The Killing of Innocents Faces a Dry-Eyed Dissection
In “Battle for Haditha,” the British filmmaker Nick Broomfield revisits a wretched chapter of the war in Iraq. On Nov. 19, 2005, marines stationed in Haditha, a Euphrates River valley city northwest of Baghdad, killed 24 Iraqi civilians, including at least 10 women and children, from toddler age up, who were in their homes. The reasons for the killings remain in dispute, though not this evidence: no weapons were found in the houses, most victims died from close-range gunfire and at least five were shot in the head. After various investigations, murder charges against four marines were dropped; one still faces reduced charges.
Although Mr. Broomfield has made his name with spiky, pugnaciously personal documentaries like “Biggie and Tupac” and “Aileen: Life and Death of a Serial Killer,” this new film is a dramatization, complete with actors and a semblance of a screenplay. Shot in Jordan with mostly nonprofessional performers, including several former marines who fought in Iraq (including in Falluja) and many more Iraqi war refugees, the film is located at the familiar intersection of nonfiction and fiction, where raw documentary grit receives an imaginary glaze. The Middle East dust in this film looks chokingly authentic because, much like the prostrated Iraqi women keening over their dead and much like the battle scar that runs along one marine’s upper leg like a zipper, it is.

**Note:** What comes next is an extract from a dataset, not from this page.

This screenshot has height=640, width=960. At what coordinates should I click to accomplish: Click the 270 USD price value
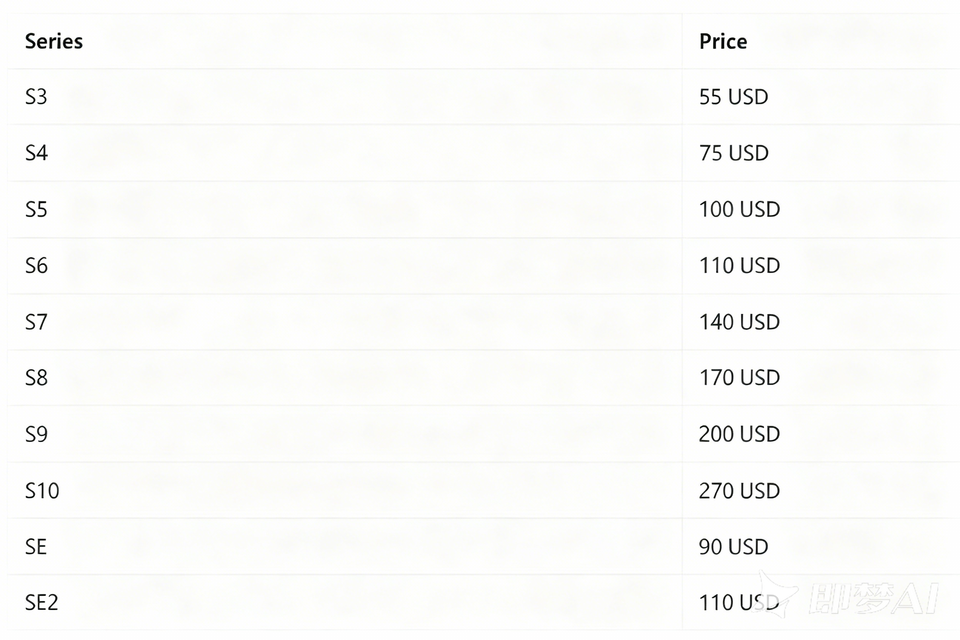tap(739, 491)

Elliot Ruiz plays a Marine corporal in “Battle for Haditha.”
That scar belongs to Corporal Ramirez (Elliot Ruiz, a former Marine corporal turned actor), a brutalized young squad leader who’s trying to protect his men and his own increasingly besieged mind. (Corporal Ramirez has been based on Staff Sgt. Frank D. Wuterich, the enlisted marine who was the squad leader during the Haditha massacre, though it’s unclear how much the character owes to the real man.) The movie, which was shot in good-looking if not the glossiest digital video (the trace of digital artifacts adds to the documentary vibe), opens with a succession of young men addressing the camera with varying degrees of cynicism and confusion, voicing the same question that is repeatedly intoned back home: Why are we here?

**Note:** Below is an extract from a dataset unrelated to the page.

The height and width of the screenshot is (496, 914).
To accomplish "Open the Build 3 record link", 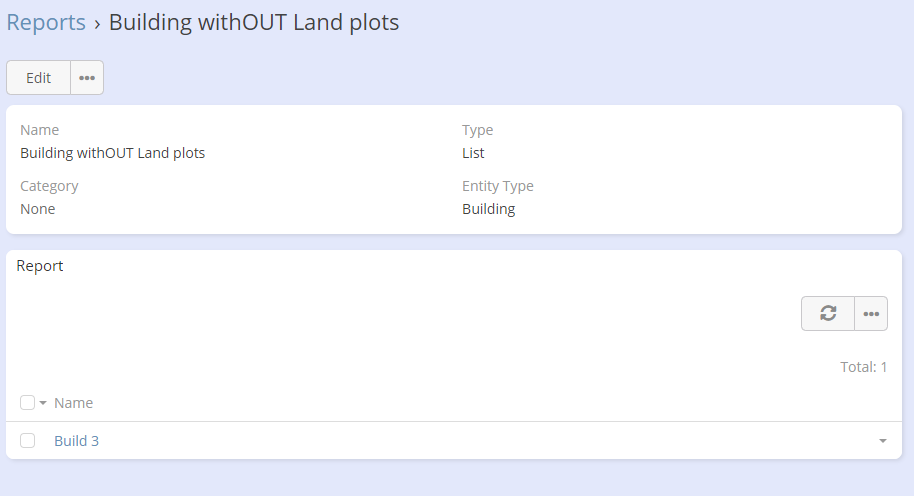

Mr. Broomfield doesn’t presume to know the answer to that question. Somewhat surprisingly, given how subjective his documentaries skew, “Battle for Haditha” isn’t a jeremiad against the war, the American administration or even the quick-triggered marines. Rather, with dry-eyed intelligence, he takes the killings at Haditha and returns the incident to the historical moment from which it has been removed by politics and propaganda. He points fingers, suggests reasons and explores rationales, showing sympathy for the war-ravaged marines without letting them off the hook. He introduces the insurgents who planted the bomb that killed a marine, apparently precipitating the massacre by the dead man’s squad. And then with sickening realism, he shows how those innocent Iraqis, caught between the insurgents and the marines, died.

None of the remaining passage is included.